A differenza del fascismo storico, gli odierni nazionalisti culturali sostenuti dall’establishment non propugnano la mobilitazione di massa o un’economia corporativa. Piuttosto, promuovono guerre culturali lasciando intatte le strutture economiche neoliberiste che definiscono l’Unione Europea. Questo va benissimo per Bruxelles. Spostare il conflitto politico sul terreno dell’identità e della moralità offre un modo per preservare lo status quo. 

Questo cambiamento è già visibile nell’evoluzione dei partiti di destra europei.
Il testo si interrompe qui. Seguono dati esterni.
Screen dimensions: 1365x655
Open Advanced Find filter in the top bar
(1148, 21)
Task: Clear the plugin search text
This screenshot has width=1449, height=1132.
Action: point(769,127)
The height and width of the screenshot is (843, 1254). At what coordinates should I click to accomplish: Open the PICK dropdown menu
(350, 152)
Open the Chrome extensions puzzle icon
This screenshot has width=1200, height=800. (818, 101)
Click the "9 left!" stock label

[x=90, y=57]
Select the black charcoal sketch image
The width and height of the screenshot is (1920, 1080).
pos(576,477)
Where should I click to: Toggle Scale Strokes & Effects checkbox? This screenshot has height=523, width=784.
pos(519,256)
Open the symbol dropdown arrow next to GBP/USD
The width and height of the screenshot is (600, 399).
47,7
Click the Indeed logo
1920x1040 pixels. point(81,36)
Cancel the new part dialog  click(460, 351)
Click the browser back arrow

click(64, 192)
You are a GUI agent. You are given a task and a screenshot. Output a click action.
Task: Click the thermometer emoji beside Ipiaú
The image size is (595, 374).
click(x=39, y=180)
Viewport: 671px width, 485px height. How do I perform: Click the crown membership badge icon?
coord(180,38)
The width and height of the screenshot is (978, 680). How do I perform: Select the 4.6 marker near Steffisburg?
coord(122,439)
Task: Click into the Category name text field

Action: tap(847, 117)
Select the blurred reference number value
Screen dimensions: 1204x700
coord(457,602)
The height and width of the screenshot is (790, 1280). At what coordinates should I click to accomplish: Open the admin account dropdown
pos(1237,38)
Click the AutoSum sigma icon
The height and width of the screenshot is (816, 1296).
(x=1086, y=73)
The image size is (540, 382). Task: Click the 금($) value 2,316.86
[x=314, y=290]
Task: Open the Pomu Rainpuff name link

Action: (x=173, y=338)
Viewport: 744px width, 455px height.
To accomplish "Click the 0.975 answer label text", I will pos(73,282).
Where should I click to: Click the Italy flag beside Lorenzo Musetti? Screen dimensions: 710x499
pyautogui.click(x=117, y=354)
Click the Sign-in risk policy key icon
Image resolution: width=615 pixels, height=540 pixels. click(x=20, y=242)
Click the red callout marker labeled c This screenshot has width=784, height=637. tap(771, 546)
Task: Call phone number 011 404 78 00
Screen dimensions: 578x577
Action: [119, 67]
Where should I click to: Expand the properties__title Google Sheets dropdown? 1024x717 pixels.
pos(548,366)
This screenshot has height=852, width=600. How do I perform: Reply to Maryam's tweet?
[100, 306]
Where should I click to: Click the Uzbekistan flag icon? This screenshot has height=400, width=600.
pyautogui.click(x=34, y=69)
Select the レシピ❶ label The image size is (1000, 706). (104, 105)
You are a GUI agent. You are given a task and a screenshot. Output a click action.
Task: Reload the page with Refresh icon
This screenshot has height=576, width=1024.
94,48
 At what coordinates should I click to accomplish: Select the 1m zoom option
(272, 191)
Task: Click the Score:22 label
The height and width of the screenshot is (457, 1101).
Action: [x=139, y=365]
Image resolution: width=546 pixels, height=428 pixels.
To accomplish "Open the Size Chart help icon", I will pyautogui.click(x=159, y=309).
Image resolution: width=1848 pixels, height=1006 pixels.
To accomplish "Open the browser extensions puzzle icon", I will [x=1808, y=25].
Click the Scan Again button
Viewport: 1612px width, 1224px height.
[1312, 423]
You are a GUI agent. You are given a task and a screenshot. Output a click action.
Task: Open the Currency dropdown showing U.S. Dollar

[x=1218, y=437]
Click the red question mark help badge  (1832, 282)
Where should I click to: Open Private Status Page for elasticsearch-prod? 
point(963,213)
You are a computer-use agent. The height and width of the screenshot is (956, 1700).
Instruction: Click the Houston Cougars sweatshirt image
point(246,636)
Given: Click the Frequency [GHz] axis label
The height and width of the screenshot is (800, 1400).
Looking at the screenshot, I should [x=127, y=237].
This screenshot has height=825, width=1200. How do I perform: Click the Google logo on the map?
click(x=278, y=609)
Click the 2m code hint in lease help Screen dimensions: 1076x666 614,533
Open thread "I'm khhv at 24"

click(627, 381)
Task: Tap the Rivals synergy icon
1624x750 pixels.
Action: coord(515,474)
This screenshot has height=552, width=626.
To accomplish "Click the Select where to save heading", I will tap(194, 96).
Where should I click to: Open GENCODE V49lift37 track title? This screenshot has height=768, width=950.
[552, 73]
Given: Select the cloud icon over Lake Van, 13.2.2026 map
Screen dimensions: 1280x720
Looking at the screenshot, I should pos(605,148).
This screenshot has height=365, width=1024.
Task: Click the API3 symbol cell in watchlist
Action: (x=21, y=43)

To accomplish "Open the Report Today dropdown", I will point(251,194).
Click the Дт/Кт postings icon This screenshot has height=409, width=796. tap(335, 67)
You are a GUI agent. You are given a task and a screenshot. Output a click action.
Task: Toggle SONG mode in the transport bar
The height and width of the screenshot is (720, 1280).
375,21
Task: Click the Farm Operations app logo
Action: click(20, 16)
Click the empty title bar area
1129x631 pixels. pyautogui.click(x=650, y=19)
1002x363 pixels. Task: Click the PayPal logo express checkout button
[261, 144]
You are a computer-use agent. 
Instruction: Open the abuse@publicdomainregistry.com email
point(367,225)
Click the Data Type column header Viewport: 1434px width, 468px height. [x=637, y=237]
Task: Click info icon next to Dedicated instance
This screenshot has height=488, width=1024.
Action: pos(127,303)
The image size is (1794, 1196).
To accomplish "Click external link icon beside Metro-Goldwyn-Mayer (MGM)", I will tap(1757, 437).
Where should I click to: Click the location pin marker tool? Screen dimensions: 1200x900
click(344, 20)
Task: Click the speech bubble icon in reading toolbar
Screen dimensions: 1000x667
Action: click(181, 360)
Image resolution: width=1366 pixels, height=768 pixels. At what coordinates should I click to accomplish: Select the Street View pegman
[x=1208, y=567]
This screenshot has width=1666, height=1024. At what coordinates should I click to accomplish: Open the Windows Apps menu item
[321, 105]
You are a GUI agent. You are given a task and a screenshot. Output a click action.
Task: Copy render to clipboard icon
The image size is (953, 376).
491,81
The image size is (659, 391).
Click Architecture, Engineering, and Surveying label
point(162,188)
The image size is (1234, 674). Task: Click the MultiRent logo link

Gruppi come la Lega in Italia e il Rassemblement National in Francia hanno gradualmente abbandonato le loro critiche, un tempo radicali, all’integrazione europea e all’euro (sebbene l’esclusione della Le Pen suggerisca che la vecchia guardia del partito potrebbe ancora essere considerata un rischio eccessivo). La loro retorica ora si concentra meno sulla sovranità monetaria o sulle riforme economiche e più su questioni come l’immigrazione, la cultura nazionale e

la difesa dei valori tradizionali. L’Unione Europea ha svolto un ruolo chiave nell’orchestrare questa transizione. Escludendo tutte le alternative economiche alla governance neoliberista, Bruxelles garantisce che il dissenso rimanga confinato alla sfera culturale. La destra populista si è adattata di conseguenza, barattando le richieste di cambiamento strutturale con le lamentele sulla “wokeness” e sul declino culturale.

Uno sviluppo parallelo sta avvenendo negli Stati Uniti. Lì, le élite aziendali e oligarchiche hanno prima cooptato l’attivismo di sinistra attraverso il wokeismo e le politiche di diversità. Ora stanno facendo lo stesso con la destra, abbracciando narrazioni anti-woke e un’immagine nazionalista. A partire dall’acquisizione di Twitter da parte di Elon Musk nel 2022, l’oligarchia si è ri-etichettata come vittima del wokeismo dei dirigenti di medio livello, assorbendo l’opposizione per mantenere il controllo. 

Il successo di questa strategia rivela i limiti concettuali della destra. Molti conservatori concepiscono la lotta contro l’establishment principalmente in termini culturali, piuttosto che come una battaglia per il potere di classe o la disuguaglianza strutturale. Questo li rende particolarmente vulnerabili alla cooptazione da parte di forze d’élite che offrono vittorie simboliche lasciando intatto il sistema sottostante. 

Resta da vedere come Simion, se eletto, risponderà al malcontento popolare che lo ha portato alla ribalta. Sebbene eventi imprevisti potrebbero spingerlo ad adottare politiche più genuinamente populiste, è molto più probabile che si tratti di un esempio da manuale di gestione del dissenso. In definitiva, la recente storia elettorale della Romania illustra l’approccio a due livelli dell’establishment: reprimere coloro che rappresentano una vera sfida ed elevare coloro che lo fanno solo per finta. In questo modo, l’establishment conserva il suo potere e si adatta a un elettorato sempre più risentito. La domanda è se gli elettori continueranno a cadere nell’illusione o inizieranno a vederci chiaro.